Interaction Tree Semantics for RISC-V: Bridging Compiler and Hardware Verification

TL;DR

This paper introduces a formal semantics for RISC-V using Interaction Trees, enabling cross-level verification from compiler IR to hardware, validated through case studies and an executable simulator.

Contribution

It provides the first comprehensive formal semantics of RISC-V in Rocq, supporting cross-level verification and covering many extensions, with machine-checked correctness and practical validation.

Findings

Proved semantic equivalence between LLVM IR and RISC-V code.

Validated instruction reordering safety for macro-operation fusion.

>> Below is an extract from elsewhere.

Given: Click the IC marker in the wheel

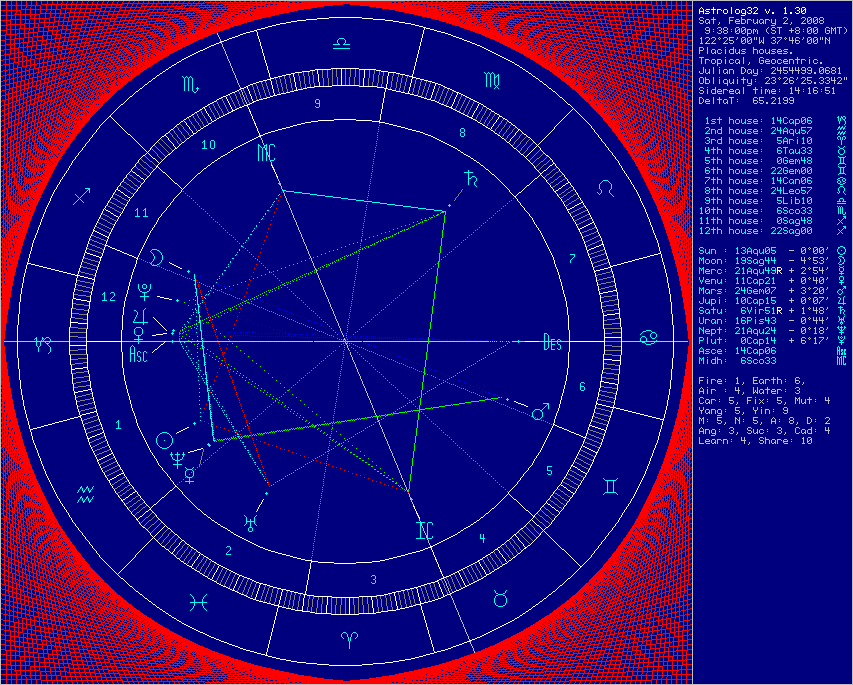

Confirmed hardware ALU correctness against RISC-V ISA contract.

Abstract

The Instruction Set Architecture (ISA) is the contract between compilers and processors; proving this contract formally demands cross-level connection to existing mechanized compilers and hardware implementations. As an open, modular ISA gaining adoption across embedded, mobile, and cloud platforms, RISC-V makes a formally verified ISA specification particularly valuable. However, existing formal RISC-V specifications focus on hardware tooling rather than cross-level verification: they provide no machine-checked instruction-level properties and lack support for verifying this contract across levels. We address these limitations with a formal semantics of the RISC-V ISA in Rocq, built on Interaction Trees (ITrees). By leveraging ITree bisimulation and refinement, our semantics enables cross-level verification from compiler IR to hardware within a single framework. Our formalization covers a wide spectrum of RISC-V extensions. The correctness of individual instruction semantics is backed by machine-checked lemmas in Rocq. We further validate it by extracting an executable simulator that passes all standard RISC-V test suites. Three case studies demonstrate the effectiveness of our semantics for cross-level verification: first, we prove semantic equivalence via bisimulation between LLVM IR and RISC-V code on an array access pattern via Vellvm (LLVM ITree semantics); second, we apply translation validation to a specific instruction reordering for macro-operation fusion, distinguishing safe reorderings from those that break program-counter-relative addressing; third, we prove that a K\^oika hardware ALU correctly implements all R-type integer operations (e.g., ADD, SUB, AND) against our ISA contract.